• _SOURCE DATA_
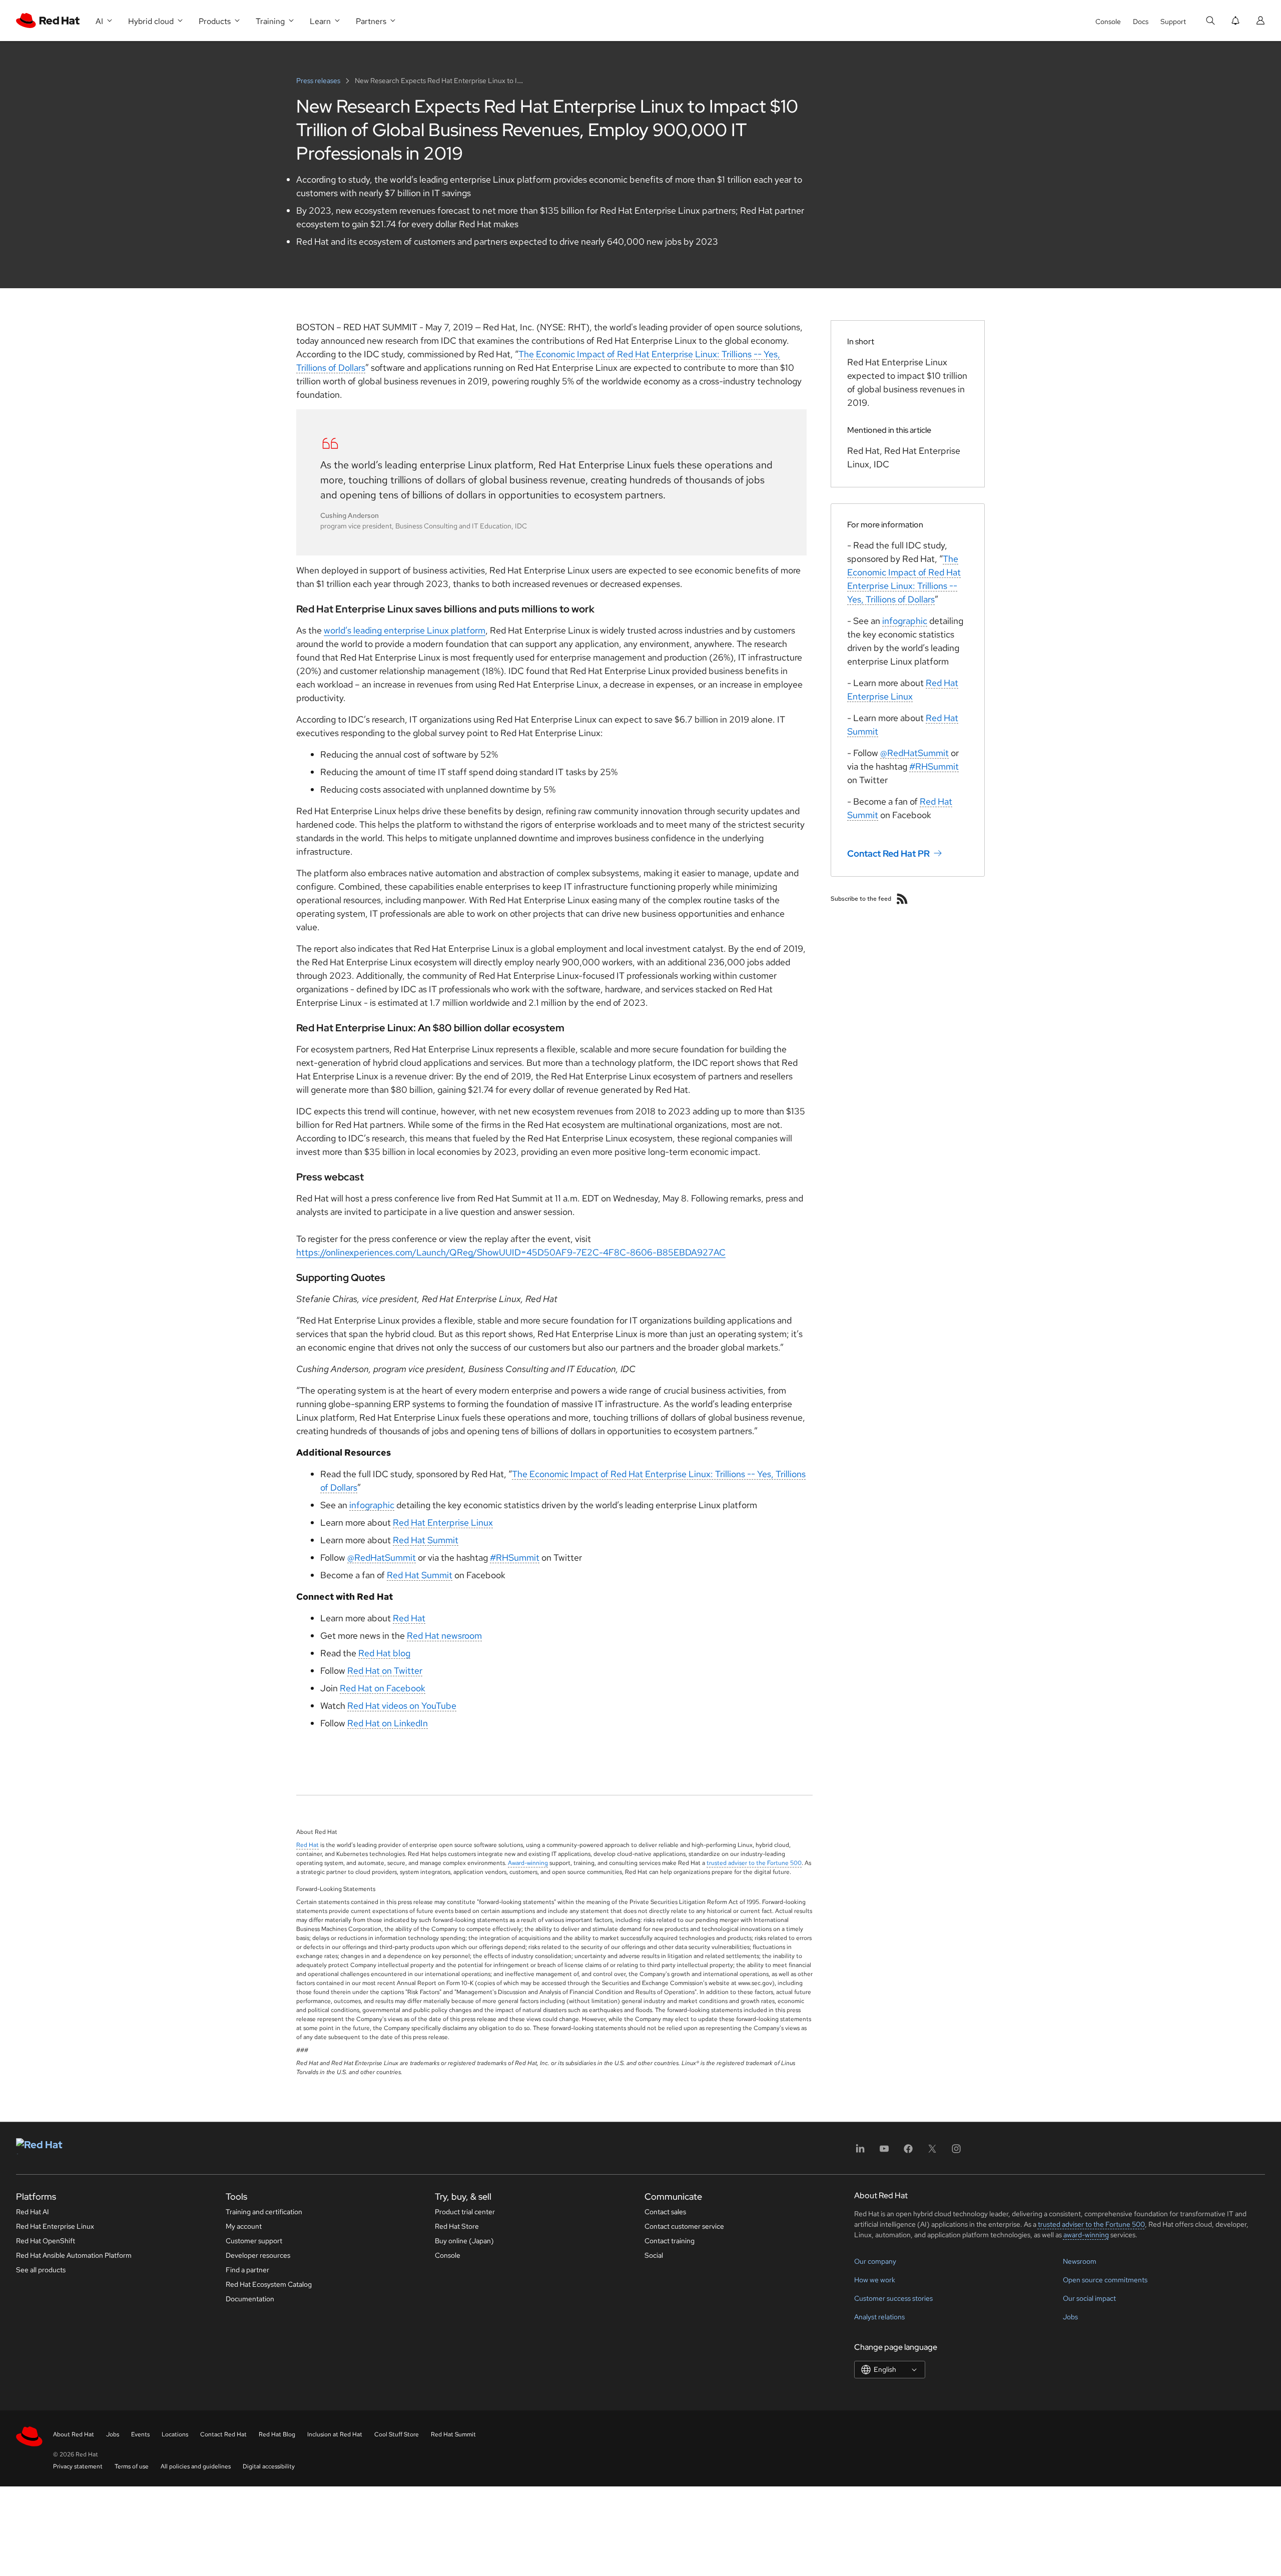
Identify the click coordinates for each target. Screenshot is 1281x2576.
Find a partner (247, 2269)
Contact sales (665, 2211)
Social (654, 2255)
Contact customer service (684, 2226)
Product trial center (465, 2211)
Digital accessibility (269, 2466)
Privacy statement (78, 2466)
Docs (1140, 21)
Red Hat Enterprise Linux (443, 1522)
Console (1108, 21)
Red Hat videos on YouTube (401, 1705)
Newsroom (1079, 2261)
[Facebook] (908, 2152)
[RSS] (902, 899)
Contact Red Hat (223, 2434)
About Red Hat (73, 2434)
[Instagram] (956, 2152)
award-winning (1086, 2234)
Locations (175, 2434)
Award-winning (528, 1863)
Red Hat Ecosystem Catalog (269, 2284)
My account (244, 2226)
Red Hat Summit (425, 1540)
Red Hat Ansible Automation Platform (74, 2255)
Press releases (319, 80)
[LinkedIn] (860, 2152)
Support (1173, 21)
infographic (371, 1505)
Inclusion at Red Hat (334, 2434)
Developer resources (258, 2255)
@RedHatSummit (381, 1557)
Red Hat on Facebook (382, 1688)
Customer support (254, 2240)
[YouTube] (884, 2152)
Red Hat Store (457, 2226)
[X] (932, 2152)
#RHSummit (514, 1557)
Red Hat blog (384, 1653)
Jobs (1070, 2316)
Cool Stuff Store (396, 2434)
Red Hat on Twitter (384, 1670)
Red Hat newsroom (444, 1635)
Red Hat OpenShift (45, 2240)
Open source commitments (1105, 2279)
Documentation (250, 2298)
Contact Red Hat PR (888, 853)
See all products (41, 2269)
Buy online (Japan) (464, 2240)
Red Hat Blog (277, 2434)
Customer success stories (893, 2298)
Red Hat (409, 1618)
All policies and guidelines (196, 2466)
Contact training (670, 2240)
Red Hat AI (32, 2211)
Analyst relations (879, 2316)
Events (140, 2434)
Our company (875, 2261)
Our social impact (1089, 2298)
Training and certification (264, 2211)
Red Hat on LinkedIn (387, 1723)
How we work (874, 2279)
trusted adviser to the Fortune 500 (754, 1863)
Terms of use (132, 2466)
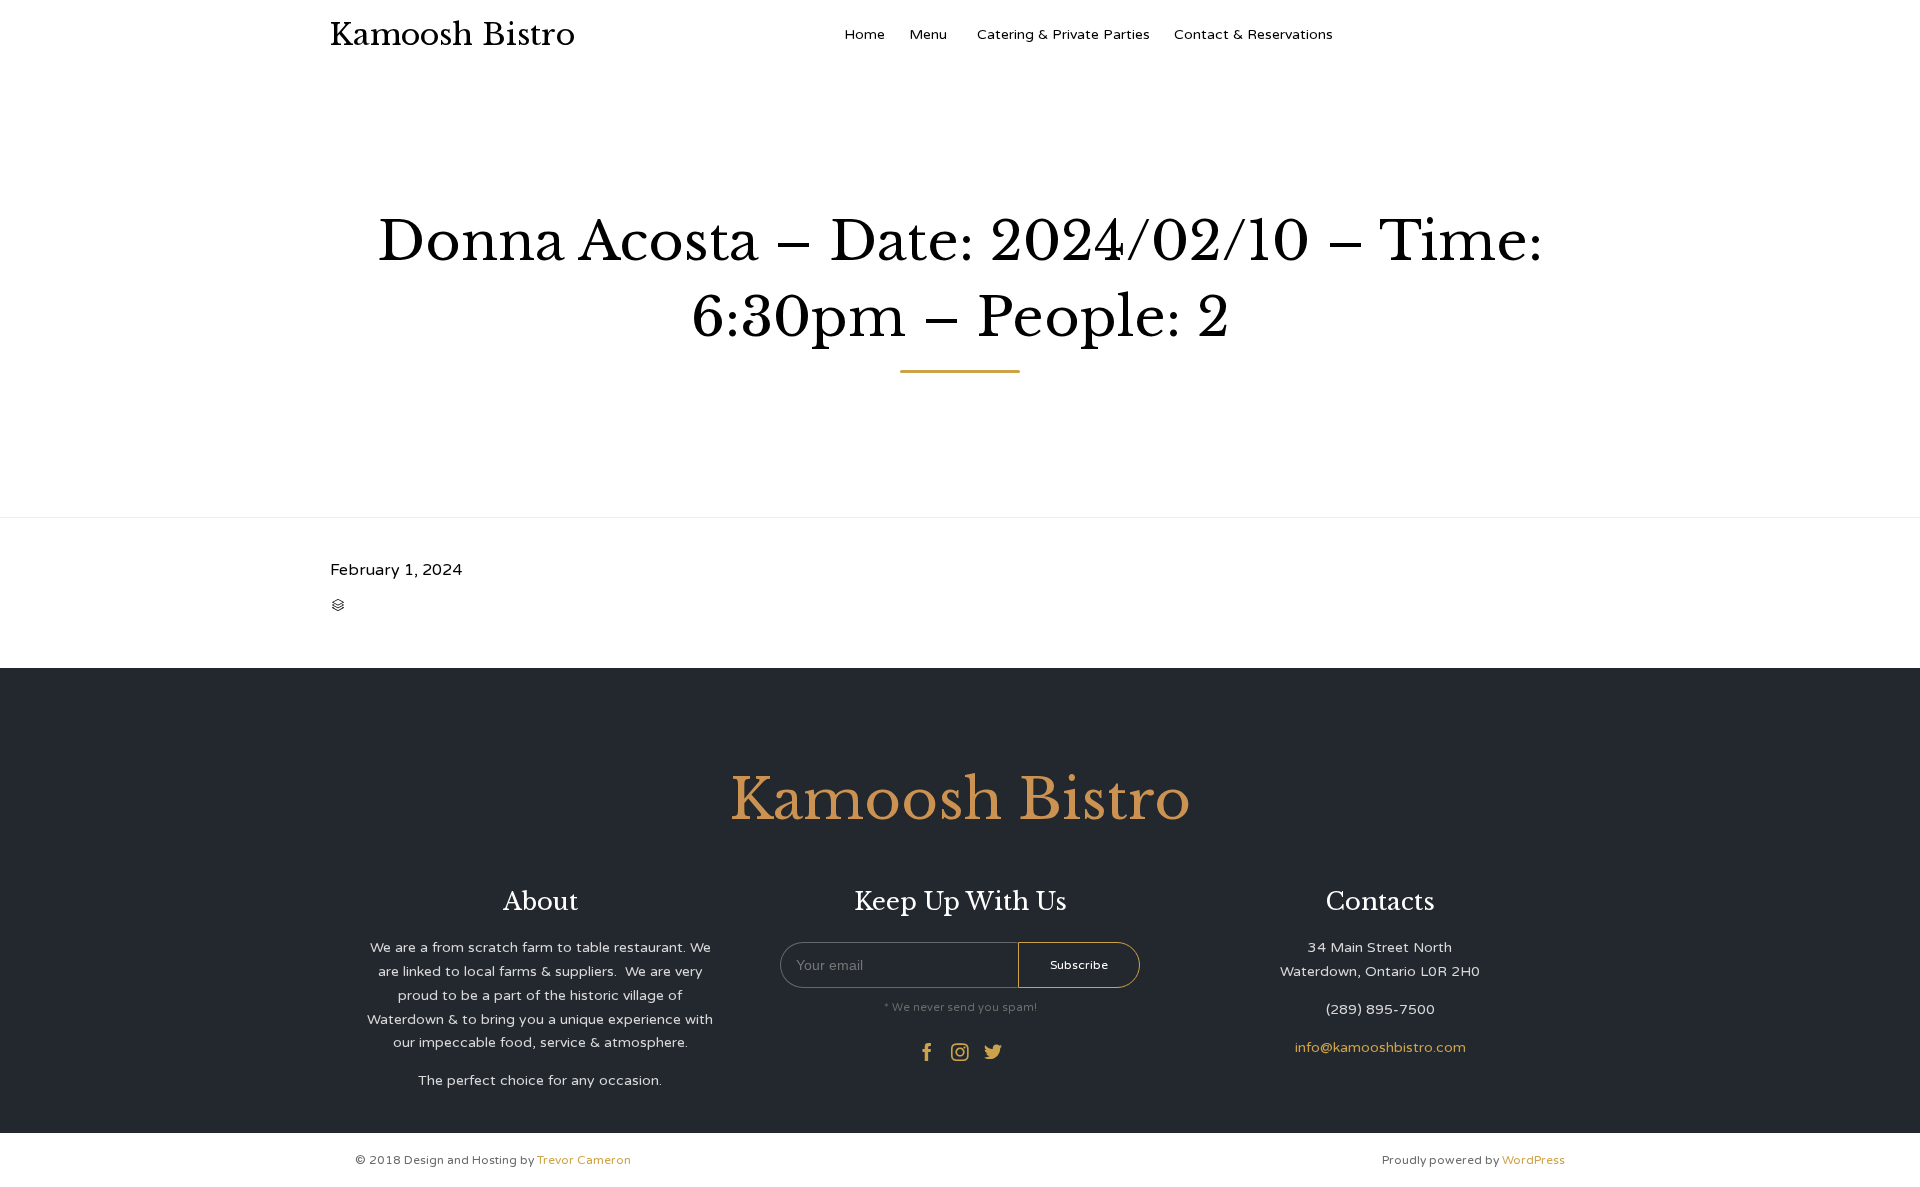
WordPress (1533, 1160)
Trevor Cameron (584, 1160)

• _TASK INSTRUCTIONS_
Line by line, reproduce exactly the lines from the one containing "Red Hat Store (457, 2226)" through the final line of the material, both included, leaving every picture out.

• _SOLUTION FOR THIS TASK_
Red Hat Store (457, 2226)
[X] (932, 2152)
#RHSummit (514, 1557)
Red Hat blog (384, 1653)
Jobs (1070, 2316)
Cool Stuff Store (396, 2434)
Red Hat on Twitter (384, 1670)
Red Hat newsroom (444, 1635)
Red Hat OpenShift (45, 2240)
Open source commitments (1105, 2279)
Documentation (250, 2298)
Contact Red Hat PR (888, 853)
See all products (41, 2269)
Buy online (Japan) (464, 2240)
Red Hat Blog (277, 2434)
Customer success stories (893, 2298)
Red Hat (409, 1618)
All policies and guidelines (196, 2466)
Contact training (670, 2240)
Red Hat AI (32, 2211)
Analyst relations (879, 2316)
Events (140, 2434)
Our company (875, 2261)
Our social impact (1089, 2298)
Training and certification (264, 2211)
Red Hat on LinkedIn (387, 1723)
How we work (874, 2279)
trusted adviser to the Fortune 500 (754, 1863)
Terms of use (132, 2466)
WordPress (1533, 1160)
Trevor Cameron (584, 1160)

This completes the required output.